U.S. Department of Commerce

Geographic Terms and Concepts -
Area Measurement


Area measurement data provide the size, in square units (metric and nonmetric) of geographic entities for which the Census Bureau tabulates and disseminates data.  Area is calculated from the specific boundary recorded for each entity in the Census Bureau’s geographic database (see "MAF/TIGER Database").  The Census Bureau provides area measurement data for both land area and water area.  The water area figures include inland, coastal, Great Lakes, and territorial sea water.  Inland water consists of any lake, reservoir, pond, or similar body of water that is recorded in the Census Bureau’s geographic database.  It also includes any river, creek, canal, stream, or similar feature that is recorded in that database as a twodimensional feature (rather than as a single line).  The portions of the oceans and related large embayments (such as Chesapeake Bay and Puget Sound), the Gulf of Mexico, and the Caribbean Sea that belong to the United States and its territories are classified as coastal and territorial waters; the Great Lakes are treated as a separate water entity.  Rivers and bays that empty into these bodies of water are treated as inland water from the point beyond which they are narrower than 1 nautical mile across.  Identification of land and inland, coastal, territorial, and Great Lakes waters is for data presentation purposes only and does not necessarily reflect their legal definitions.

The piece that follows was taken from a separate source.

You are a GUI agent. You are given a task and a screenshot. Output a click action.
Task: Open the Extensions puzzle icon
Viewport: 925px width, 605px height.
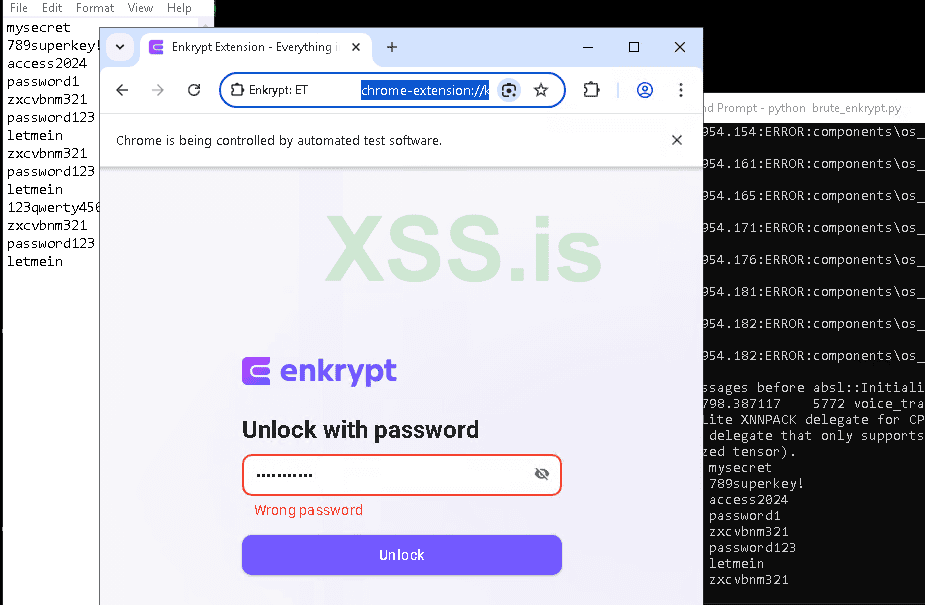point(591,90)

Land and water area measurements may disagree with the information displayed on Census Bureau maps and in the MAF/TIGER database because, for area measurement purposes, hydrologic features identified as intermittent water, glacier, or swamp are reported as land area.  The water area measurement reported for some geographic entities includes water that is not included in any lower-level geographic entity.  Therefore, because water is contained only in a higher-level geographic entity, summing the water measurements for all the component lower-level geographic entities will not yield the water area of that higher-level entity.  This occurs, for example, where water is associated with a county but is not within the legal boundary of any county subdivision.  The accuracy of any area measurement data is limited by the accuracy inherent in (1) the location and shape of the various boundary information in the MAF/TIGER database, (2) the identification, and classification of water bodies coupled with the location and shapes of the shorelines of water bodies in that database, and (3) rounding affecting the last digit in all operations that compute and/or sum the area measurements.